EXTRACTED DATA:
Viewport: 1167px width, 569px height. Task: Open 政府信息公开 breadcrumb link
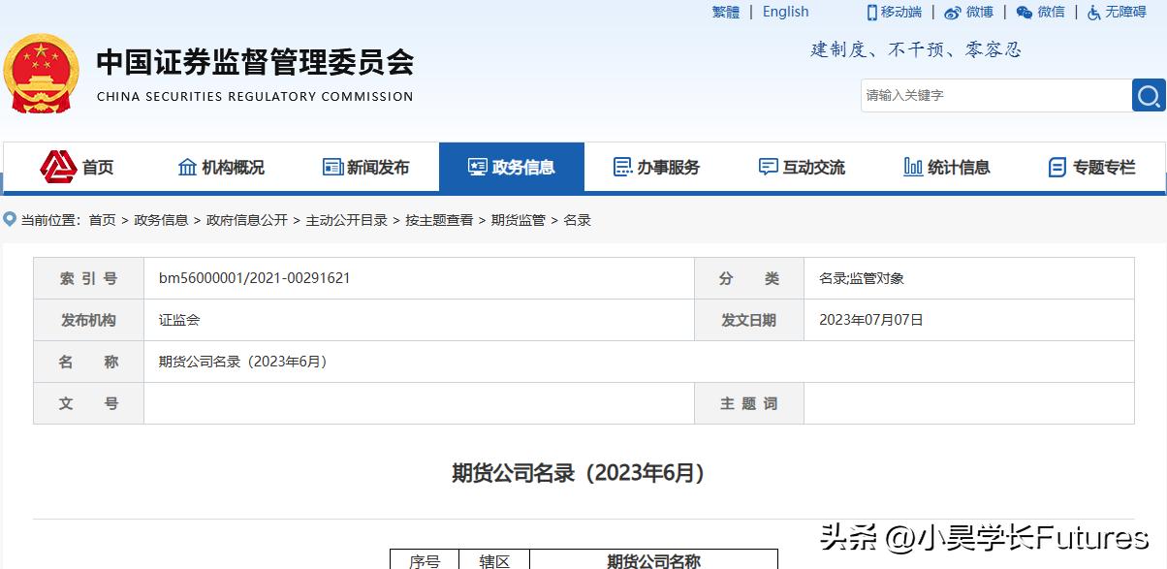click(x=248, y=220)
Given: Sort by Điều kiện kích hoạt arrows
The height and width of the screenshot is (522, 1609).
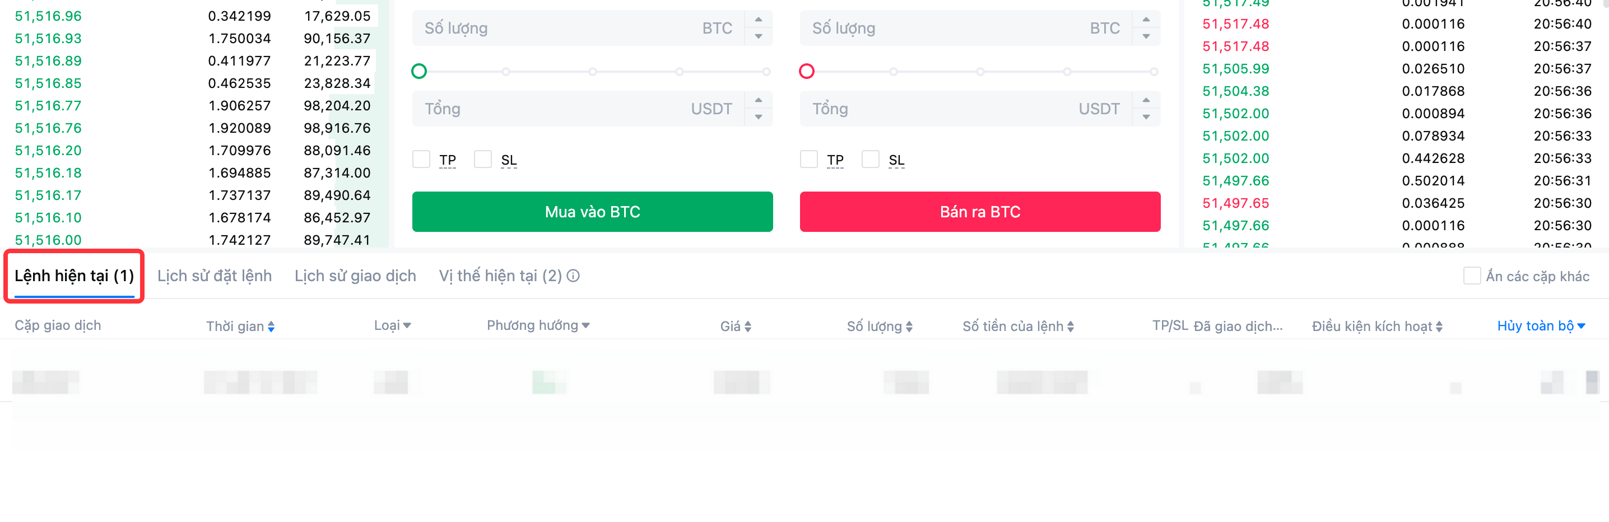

* * *

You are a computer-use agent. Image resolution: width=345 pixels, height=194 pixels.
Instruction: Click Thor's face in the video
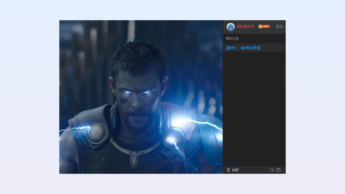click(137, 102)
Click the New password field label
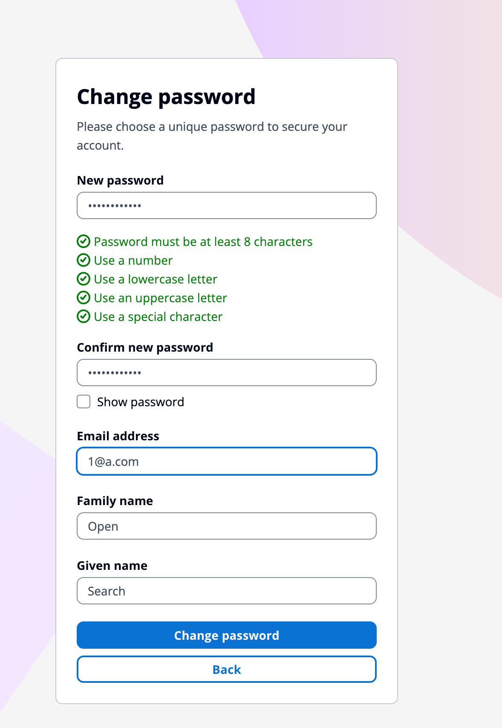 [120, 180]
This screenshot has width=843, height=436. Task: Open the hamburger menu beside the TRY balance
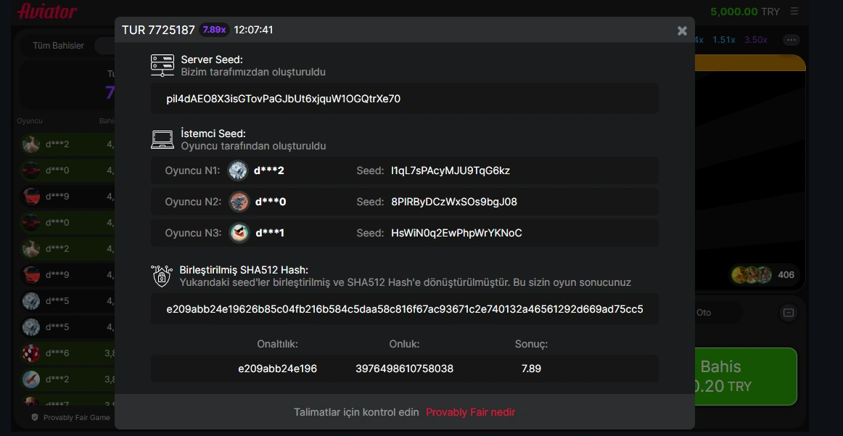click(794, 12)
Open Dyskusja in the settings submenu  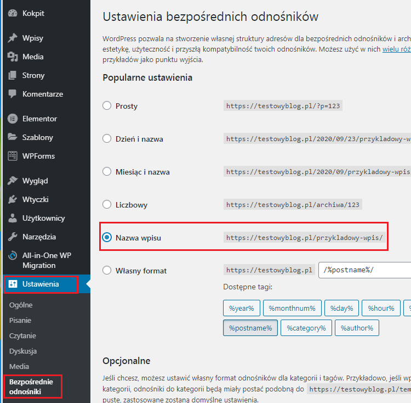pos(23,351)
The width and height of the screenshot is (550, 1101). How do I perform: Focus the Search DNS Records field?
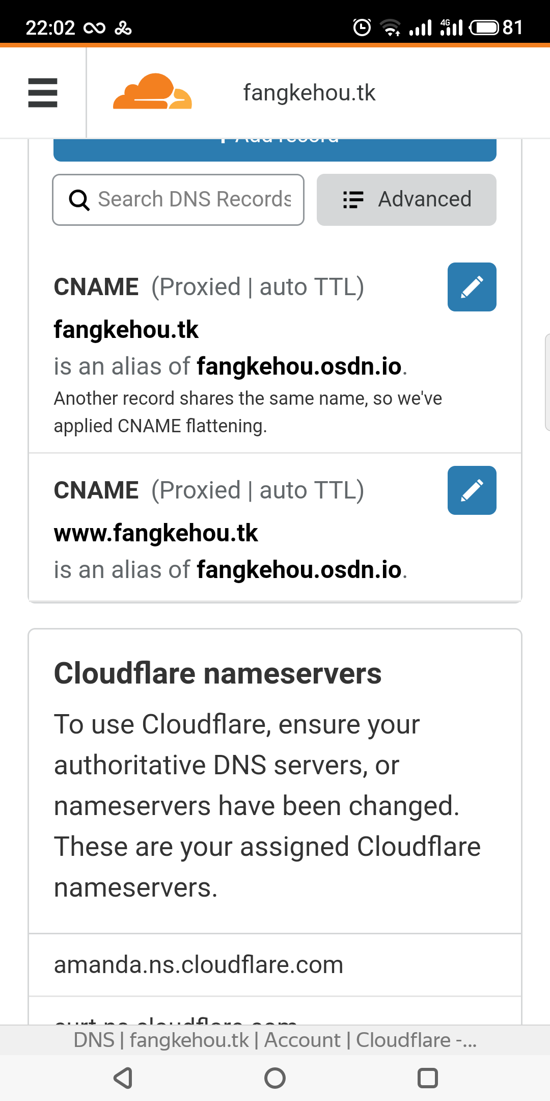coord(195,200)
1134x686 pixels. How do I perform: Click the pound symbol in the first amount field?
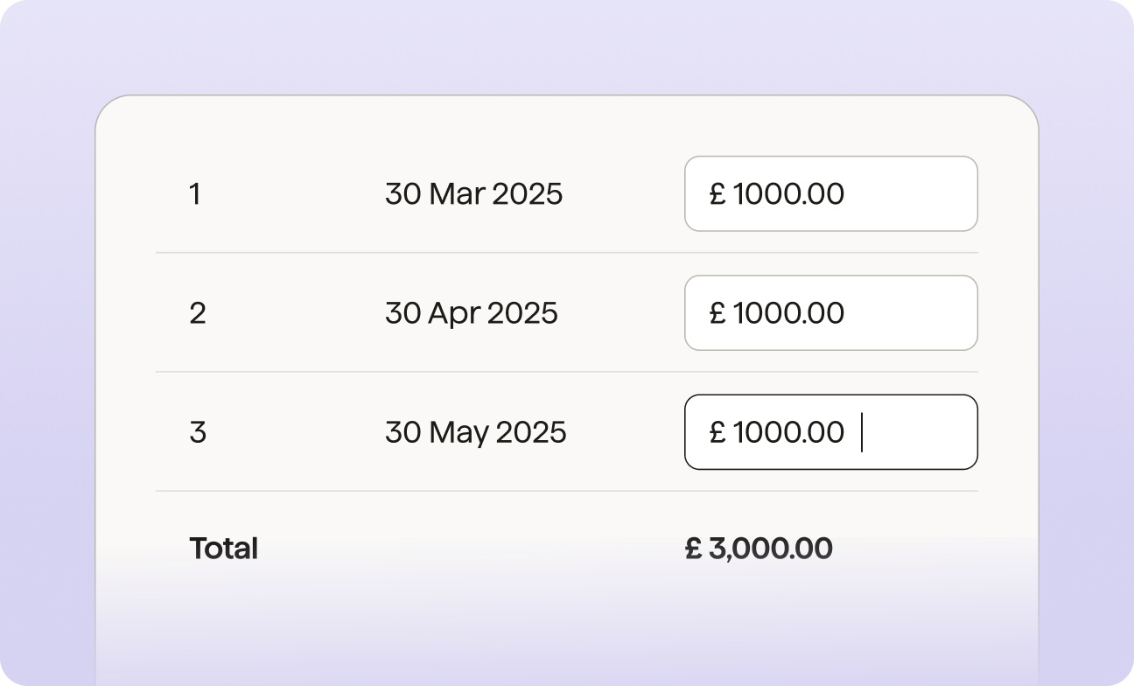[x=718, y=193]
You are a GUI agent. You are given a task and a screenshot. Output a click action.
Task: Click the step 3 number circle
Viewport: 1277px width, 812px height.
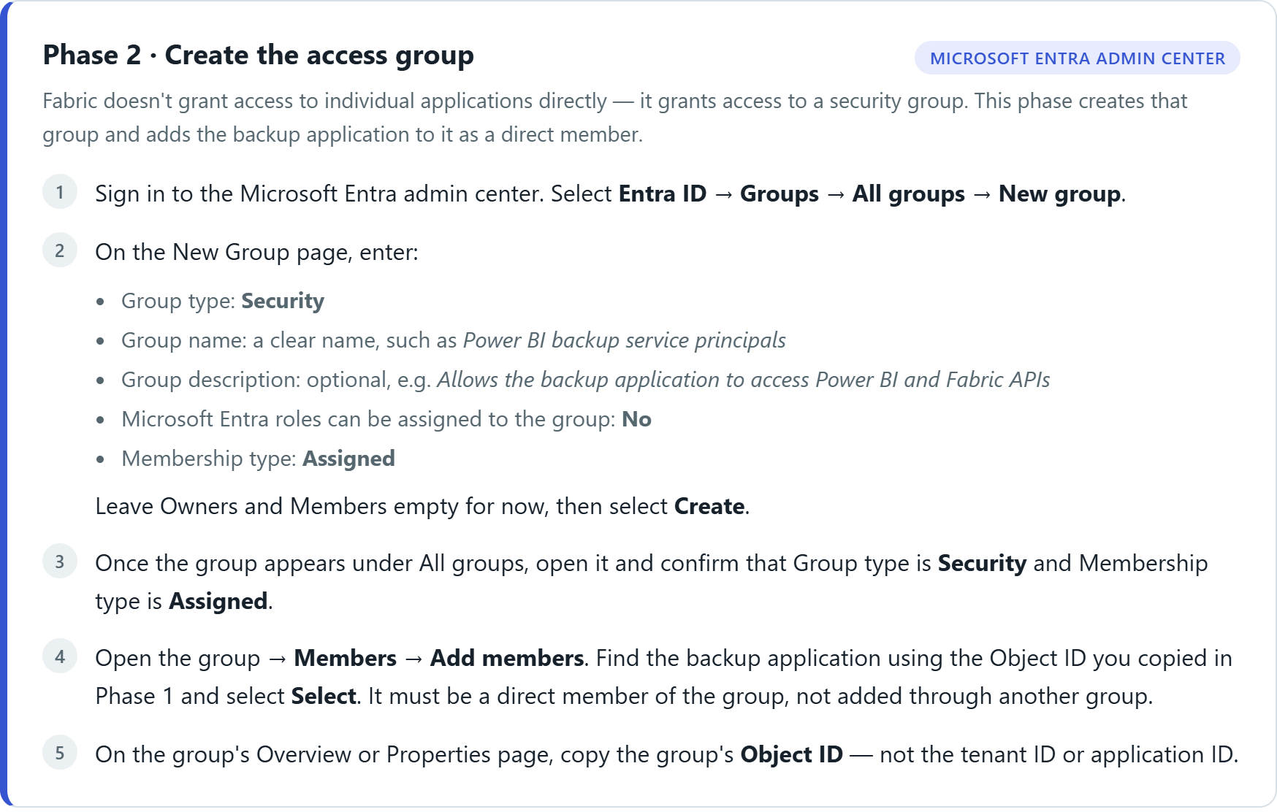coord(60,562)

WHAT YOU SHOULD DO:
When copying from the data above, print only the lines from the line containing "Viewport: 1167px width, 569px" to the line containing "The height and", exactly, and leave the pictures out.

WRITTEN SOLUTION:
Viewport: 1167px width, 569px height. Task: Open 政府信息公开 breadcrumb link
click(x=248, y=220)
Given: Sort by Điều kiện kích hoạt arrows
The height and width of the screenshot is (522, 1609).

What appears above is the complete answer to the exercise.